WHAT TO DO → Pull every line holding the word "will" from the data below and copy it.

==*==

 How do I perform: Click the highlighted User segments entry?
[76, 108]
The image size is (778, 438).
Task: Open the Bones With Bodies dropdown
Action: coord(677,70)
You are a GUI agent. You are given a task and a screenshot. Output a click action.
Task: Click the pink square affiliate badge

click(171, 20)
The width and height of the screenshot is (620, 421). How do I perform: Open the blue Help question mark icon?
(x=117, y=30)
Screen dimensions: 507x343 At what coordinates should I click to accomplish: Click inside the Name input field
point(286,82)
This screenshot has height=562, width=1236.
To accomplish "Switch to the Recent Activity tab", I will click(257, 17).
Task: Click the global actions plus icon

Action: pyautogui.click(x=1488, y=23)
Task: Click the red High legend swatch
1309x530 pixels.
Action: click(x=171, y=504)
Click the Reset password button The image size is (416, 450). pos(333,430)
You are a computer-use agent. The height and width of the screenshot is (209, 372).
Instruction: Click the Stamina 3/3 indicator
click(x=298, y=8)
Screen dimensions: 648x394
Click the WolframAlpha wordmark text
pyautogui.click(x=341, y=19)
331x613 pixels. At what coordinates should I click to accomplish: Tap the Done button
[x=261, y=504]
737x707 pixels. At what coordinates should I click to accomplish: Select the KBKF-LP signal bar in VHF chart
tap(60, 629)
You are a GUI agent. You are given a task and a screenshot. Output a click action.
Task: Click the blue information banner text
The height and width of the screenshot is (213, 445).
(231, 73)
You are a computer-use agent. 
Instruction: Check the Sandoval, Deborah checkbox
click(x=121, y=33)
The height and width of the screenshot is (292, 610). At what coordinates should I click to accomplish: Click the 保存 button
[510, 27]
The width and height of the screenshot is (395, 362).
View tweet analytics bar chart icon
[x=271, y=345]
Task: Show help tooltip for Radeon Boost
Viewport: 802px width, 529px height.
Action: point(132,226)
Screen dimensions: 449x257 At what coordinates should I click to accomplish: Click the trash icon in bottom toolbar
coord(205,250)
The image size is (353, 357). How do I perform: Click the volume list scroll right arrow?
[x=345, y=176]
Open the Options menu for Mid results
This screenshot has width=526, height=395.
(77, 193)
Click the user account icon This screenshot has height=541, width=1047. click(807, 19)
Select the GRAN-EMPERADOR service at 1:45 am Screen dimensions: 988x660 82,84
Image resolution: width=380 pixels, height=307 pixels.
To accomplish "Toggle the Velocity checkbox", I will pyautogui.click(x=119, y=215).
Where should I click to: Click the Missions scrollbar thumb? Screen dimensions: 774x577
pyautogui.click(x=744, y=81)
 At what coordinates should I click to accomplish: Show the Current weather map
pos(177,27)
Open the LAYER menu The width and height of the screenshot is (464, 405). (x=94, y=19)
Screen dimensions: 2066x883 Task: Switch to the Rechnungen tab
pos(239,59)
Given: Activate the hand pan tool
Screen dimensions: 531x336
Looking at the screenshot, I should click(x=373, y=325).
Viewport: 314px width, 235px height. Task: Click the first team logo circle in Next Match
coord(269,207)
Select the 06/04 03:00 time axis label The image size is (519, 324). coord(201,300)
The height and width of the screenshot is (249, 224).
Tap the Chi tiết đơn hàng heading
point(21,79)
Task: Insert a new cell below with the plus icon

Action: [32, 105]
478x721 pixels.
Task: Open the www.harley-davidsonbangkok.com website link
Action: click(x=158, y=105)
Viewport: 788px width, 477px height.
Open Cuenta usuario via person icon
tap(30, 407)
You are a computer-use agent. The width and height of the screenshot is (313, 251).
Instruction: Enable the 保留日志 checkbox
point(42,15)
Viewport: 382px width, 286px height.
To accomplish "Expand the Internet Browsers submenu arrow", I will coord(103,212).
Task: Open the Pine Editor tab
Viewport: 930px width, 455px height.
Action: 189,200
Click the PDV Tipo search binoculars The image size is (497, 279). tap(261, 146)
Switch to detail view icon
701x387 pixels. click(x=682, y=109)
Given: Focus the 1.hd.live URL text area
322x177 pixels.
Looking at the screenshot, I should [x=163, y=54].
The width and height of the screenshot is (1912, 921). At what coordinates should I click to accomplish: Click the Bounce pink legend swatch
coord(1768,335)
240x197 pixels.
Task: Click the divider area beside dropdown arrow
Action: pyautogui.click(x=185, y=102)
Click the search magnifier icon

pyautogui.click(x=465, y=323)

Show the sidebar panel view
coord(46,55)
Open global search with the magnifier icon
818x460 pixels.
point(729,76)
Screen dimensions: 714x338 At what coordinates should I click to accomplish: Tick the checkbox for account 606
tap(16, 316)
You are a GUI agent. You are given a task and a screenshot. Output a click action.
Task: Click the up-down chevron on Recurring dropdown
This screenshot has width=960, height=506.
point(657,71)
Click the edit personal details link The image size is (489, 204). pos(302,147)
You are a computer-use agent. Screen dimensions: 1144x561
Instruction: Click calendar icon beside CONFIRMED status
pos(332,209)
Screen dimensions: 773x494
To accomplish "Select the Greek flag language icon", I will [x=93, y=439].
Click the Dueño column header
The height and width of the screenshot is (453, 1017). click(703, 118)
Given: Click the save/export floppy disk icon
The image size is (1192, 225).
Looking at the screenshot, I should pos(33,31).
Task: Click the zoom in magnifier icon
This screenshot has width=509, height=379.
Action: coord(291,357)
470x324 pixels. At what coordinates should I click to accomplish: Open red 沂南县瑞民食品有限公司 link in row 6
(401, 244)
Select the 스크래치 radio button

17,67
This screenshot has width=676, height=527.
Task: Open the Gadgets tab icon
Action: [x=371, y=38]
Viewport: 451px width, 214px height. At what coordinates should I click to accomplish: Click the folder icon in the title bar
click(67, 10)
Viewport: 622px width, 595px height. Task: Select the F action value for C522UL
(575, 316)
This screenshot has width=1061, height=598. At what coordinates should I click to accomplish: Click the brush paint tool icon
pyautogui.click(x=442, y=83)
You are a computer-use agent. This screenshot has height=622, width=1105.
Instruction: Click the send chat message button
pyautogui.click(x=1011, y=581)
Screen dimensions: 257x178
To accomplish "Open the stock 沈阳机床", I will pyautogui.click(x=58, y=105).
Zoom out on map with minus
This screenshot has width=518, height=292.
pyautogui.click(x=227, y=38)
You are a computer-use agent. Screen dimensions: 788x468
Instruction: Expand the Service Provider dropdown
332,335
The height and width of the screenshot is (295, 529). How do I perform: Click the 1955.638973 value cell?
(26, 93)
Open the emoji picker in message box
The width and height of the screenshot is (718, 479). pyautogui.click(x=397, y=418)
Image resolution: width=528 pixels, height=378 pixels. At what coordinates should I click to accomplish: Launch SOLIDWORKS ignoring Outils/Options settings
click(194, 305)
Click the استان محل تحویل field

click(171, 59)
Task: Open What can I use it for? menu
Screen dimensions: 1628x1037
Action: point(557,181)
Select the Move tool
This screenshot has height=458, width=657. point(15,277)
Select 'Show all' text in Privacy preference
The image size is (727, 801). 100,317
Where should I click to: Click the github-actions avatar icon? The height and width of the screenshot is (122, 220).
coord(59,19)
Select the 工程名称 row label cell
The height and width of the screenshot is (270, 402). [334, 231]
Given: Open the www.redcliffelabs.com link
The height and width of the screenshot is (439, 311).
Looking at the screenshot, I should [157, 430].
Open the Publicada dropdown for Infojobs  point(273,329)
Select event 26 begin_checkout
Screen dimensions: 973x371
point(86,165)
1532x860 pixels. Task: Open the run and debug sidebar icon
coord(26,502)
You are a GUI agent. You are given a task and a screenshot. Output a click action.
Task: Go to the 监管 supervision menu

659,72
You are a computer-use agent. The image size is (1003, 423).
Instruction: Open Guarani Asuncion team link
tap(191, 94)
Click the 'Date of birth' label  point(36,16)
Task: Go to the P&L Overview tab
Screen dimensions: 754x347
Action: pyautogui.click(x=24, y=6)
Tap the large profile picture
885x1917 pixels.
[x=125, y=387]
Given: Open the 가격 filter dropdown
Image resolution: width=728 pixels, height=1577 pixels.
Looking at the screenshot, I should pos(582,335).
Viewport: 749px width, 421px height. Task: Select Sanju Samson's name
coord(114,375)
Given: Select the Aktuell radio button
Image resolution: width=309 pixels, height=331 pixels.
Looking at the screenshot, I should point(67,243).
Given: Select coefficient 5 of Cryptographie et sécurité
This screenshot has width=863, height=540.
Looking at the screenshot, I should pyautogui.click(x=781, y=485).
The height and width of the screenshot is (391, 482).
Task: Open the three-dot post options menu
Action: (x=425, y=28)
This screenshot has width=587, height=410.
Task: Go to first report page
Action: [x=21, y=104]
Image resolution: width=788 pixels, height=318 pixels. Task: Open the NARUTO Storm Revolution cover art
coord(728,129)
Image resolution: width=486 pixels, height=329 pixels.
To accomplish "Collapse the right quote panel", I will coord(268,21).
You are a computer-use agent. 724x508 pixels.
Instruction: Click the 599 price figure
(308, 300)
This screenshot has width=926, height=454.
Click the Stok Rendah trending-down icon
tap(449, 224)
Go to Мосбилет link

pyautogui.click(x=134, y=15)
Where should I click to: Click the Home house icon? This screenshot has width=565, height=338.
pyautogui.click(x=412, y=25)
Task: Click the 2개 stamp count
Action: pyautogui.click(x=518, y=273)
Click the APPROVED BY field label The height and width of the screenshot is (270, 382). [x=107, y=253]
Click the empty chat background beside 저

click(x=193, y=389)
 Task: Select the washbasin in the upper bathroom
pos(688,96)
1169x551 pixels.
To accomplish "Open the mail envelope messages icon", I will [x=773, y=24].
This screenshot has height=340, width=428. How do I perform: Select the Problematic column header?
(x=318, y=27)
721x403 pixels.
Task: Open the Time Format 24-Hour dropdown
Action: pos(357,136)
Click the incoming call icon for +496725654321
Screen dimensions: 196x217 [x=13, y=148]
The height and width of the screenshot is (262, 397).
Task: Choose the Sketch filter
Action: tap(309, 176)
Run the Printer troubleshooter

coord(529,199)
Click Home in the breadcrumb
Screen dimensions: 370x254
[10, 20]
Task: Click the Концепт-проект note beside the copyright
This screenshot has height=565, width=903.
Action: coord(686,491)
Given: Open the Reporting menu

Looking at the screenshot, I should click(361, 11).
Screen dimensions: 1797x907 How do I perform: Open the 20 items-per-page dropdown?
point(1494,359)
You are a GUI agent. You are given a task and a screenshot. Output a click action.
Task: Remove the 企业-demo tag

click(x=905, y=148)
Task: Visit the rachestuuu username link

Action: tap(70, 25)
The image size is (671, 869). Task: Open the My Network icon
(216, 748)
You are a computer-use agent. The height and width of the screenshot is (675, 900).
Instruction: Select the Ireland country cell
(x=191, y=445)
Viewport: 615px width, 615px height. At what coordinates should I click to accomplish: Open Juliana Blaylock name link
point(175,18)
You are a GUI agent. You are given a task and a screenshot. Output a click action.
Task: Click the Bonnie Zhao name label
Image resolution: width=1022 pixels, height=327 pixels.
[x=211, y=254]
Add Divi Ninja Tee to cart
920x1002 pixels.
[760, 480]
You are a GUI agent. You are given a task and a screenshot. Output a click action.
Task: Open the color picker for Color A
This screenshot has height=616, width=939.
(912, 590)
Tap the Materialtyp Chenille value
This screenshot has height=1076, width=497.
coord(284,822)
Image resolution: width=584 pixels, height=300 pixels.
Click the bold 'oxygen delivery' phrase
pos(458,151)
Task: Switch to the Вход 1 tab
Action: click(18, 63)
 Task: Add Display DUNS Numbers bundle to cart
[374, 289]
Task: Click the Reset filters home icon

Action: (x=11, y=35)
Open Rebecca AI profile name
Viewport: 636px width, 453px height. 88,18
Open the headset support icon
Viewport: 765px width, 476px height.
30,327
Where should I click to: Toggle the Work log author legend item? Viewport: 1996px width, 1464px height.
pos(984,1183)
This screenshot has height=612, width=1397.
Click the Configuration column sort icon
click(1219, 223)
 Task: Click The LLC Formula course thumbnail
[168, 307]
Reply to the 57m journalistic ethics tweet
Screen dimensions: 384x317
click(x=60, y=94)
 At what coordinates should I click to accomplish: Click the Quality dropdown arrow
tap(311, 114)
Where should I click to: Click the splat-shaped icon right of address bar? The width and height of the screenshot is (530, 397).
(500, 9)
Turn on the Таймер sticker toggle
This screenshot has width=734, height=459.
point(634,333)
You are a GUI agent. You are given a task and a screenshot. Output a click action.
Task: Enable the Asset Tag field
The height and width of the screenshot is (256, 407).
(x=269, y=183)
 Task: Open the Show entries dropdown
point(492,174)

==*==

TASK SOLUTION →
To accomplish "Switch to the Recent Activity tab", I will click(257, 17).
To accomplish "Toggle the Velocity checkbox", I will pyautogui.click(x=119, y=215).
To accomplish "Expand the Internet Browsers submenu arrow", I will coord(103,212).
To accomplish "Select the Greek flag language icon", I will [x=93, y=439].
To accomplish "Open the stock 沈阳机床", I will pyautogui.click(x=58, y=105).
To accomplish "Collapse the right quote panel", I will coord(268,21).
To accomplish "Open the mail envelope messages icon", I will [x=773, y=24].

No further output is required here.